▸ What needs to be done
Once the line with "Task: Click info" is found in the data, output it and each following line exactly, up to and including the line with "The width and height of the screenshot is (600, 547).", and nothing before or after.

Collected data
▬▬▬▬▬▬
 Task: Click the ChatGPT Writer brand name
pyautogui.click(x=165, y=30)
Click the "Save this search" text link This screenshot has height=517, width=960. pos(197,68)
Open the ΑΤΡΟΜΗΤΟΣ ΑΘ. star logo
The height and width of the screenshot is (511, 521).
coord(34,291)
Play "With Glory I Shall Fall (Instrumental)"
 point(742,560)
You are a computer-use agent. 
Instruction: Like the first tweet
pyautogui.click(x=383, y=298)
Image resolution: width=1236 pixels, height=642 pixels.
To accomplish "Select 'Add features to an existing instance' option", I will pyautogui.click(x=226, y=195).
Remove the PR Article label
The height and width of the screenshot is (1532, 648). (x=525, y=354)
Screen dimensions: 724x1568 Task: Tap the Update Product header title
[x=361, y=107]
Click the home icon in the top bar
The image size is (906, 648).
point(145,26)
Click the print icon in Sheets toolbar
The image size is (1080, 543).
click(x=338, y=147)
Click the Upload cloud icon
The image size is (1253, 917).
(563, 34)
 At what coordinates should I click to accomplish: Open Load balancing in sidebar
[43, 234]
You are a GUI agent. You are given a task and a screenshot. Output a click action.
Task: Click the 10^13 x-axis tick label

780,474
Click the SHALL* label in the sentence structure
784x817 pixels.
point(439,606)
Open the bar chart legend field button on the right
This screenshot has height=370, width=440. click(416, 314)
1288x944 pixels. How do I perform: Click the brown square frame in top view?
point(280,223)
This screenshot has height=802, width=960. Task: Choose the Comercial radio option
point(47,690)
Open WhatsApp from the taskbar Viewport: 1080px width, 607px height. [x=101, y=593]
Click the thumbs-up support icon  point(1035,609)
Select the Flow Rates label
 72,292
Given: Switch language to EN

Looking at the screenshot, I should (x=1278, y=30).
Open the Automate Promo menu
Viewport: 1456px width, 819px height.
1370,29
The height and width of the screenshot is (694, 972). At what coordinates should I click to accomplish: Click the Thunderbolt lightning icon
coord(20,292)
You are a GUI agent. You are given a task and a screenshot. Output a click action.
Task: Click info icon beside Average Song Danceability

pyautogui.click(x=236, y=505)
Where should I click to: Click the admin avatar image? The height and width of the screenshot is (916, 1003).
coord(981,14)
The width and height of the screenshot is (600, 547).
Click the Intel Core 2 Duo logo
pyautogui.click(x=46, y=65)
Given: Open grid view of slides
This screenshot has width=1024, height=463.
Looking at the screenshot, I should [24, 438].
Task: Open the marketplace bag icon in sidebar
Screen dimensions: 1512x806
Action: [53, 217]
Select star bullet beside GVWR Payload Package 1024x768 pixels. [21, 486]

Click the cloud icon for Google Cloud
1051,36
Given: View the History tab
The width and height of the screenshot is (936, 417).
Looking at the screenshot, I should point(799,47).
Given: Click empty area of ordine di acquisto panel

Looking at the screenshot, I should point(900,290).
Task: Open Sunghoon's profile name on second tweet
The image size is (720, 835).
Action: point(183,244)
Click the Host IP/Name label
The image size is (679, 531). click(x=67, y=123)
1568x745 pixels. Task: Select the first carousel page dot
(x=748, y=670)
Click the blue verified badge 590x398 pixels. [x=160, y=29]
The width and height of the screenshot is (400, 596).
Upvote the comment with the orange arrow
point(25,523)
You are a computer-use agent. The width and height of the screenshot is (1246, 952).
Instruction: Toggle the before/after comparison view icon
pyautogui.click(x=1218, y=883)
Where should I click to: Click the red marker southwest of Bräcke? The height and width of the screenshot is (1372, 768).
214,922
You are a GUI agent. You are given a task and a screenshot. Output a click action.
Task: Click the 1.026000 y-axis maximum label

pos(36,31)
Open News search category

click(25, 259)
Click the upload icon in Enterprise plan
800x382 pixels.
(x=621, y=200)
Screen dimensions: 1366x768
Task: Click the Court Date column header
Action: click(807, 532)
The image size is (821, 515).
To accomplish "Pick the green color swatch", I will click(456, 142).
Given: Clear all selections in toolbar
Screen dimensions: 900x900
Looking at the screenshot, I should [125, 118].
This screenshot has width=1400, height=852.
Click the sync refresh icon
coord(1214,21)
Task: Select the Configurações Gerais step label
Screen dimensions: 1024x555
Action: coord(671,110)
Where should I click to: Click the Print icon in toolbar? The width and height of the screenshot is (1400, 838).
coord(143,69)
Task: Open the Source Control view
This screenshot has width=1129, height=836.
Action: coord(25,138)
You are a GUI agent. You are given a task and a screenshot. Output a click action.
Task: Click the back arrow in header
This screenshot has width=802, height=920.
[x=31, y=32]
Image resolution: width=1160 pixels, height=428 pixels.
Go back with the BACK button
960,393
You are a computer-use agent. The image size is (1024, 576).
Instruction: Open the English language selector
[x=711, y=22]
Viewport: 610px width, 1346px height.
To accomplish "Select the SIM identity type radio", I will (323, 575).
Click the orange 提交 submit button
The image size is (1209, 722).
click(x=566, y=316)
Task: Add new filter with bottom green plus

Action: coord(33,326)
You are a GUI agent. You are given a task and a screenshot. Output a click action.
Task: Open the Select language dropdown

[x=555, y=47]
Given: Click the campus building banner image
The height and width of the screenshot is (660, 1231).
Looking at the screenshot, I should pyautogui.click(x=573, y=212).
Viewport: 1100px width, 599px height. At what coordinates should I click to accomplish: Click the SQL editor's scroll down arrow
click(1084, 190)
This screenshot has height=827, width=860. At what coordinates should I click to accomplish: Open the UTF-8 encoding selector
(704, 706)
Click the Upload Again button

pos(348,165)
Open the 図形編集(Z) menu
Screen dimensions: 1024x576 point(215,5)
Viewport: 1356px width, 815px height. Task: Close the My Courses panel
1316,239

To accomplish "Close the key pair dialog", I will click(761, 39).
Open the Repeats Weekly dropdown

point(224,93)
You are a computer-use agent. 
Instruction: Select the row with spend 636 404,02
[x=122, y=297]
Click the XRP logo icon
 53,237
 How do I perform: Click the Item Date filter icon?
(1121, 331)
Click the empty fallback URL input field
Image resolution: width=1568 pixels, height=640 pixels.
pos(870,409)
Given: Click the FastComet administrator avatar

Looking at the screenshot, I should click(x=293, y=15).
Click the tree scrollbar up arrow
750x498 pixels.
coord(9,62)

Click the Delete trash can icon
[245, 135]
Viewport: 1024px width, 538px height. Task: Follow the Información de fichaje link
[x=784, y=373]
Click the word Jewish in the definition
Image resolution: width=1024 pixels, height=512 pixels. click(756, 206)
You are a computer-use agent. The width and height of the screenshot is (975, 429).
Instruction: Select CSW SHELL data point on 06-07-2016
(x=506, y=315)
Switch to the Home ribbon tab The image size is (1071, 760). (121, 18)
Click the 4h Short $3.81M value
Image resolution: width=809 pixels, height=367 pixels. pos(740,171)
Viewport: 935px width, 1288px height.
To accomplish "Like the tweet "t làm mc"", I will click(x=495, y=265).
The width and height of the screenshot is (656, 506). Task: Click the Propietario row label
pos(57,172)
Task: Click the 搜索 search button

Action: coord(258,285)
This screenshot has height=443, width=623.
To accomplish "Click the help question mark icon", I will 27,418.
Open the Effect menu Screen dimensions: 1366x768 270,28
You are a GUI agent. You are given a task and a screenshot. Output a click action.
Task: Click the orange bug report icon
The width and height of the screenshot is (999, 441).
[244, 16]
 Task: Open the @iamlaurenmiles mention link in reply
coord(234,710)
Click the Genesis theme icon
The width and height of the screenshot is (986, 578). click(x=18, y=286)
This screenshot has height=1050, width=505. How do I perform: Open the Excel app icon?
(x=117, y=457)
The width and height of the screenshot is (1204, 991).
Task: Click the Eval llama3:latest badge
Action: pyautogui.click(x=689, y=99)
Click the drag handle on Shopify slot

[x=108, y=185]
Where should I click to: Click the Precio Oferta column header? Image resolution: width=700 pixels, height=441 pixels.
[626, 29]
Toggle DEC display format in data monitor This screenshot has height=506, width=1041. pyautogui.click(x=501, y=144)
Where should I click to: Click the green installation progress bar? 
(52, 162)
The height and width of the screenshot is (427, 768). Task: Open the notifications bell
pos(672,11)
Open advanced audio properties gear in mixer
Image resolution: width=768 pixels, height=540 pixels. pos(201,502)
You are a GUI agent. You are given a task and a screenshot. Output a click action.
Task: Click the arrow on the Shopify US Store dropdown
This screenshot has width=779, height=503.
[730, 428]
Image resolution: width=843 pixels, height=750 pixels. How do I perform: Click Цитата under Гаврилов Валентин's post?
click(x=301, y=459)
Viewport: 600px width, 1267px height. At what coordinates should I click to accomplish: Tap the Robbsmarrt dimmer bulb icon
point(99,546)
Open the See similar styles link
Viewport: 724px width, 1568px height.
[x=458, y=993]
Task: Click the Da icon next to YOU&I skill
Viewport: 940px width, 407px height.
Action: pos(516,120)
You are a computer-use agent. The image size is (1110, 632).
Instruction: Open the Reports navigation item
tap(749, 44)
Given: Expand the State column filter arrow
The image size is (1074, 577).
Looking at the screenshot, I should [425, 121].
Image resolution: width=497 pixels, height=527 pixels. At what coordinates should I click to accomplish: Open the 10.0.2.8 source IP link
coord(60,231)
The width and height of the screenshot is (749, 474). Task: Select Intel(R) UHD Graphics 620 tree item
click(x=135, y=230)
▬▬▬▬▬▬
▸ Solution to this task
Task: Click info icon beside Average Song Danceability

pyautogui.click(x=236, y=505)
Where should I click to: Click the admin avatar image? The height and width of the screenshot is (916, 1003).
coord(981,14)
The width and height of the screenshot is (600, 547).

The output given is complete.